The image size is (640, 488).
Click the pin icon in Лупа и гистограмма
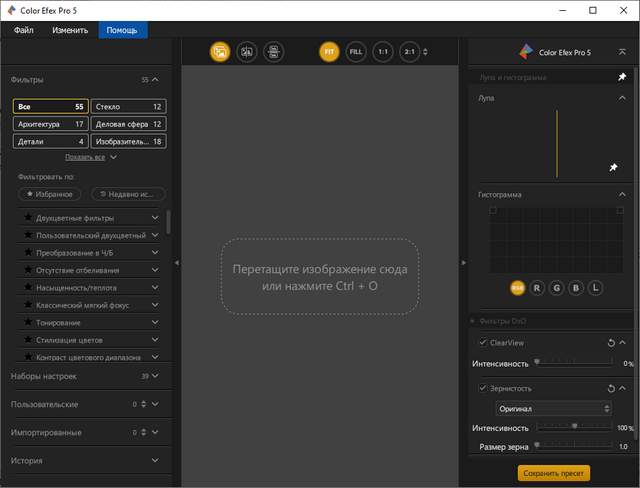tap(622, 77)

* * *

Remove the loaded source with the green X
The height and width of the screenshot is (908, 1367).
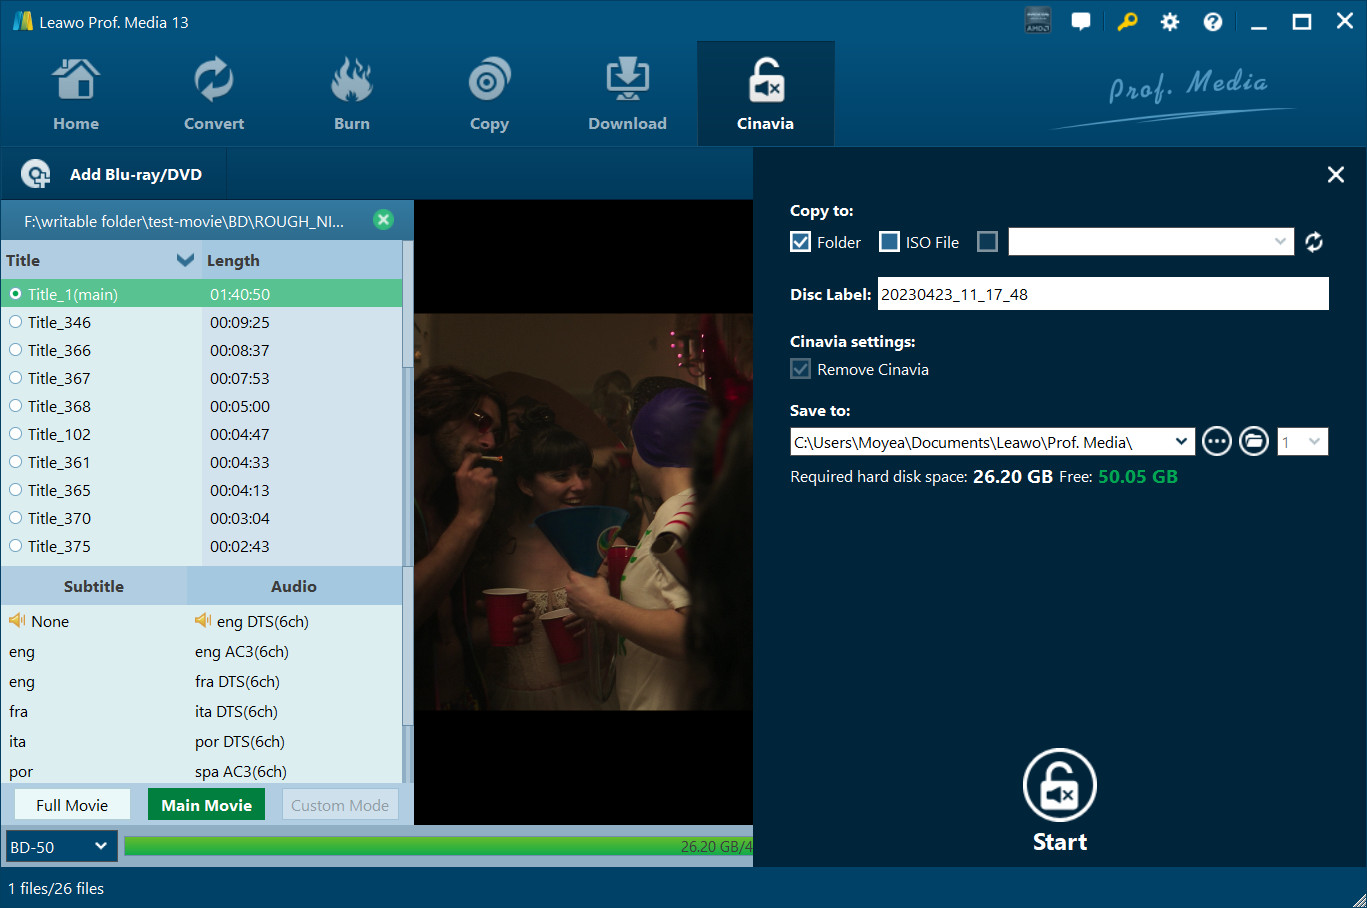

• Problem details: Find every line in the entries above that contains the word "height" and copy each one out in full.

• Task answer:
The height and width of the screenshot is (908, 1367).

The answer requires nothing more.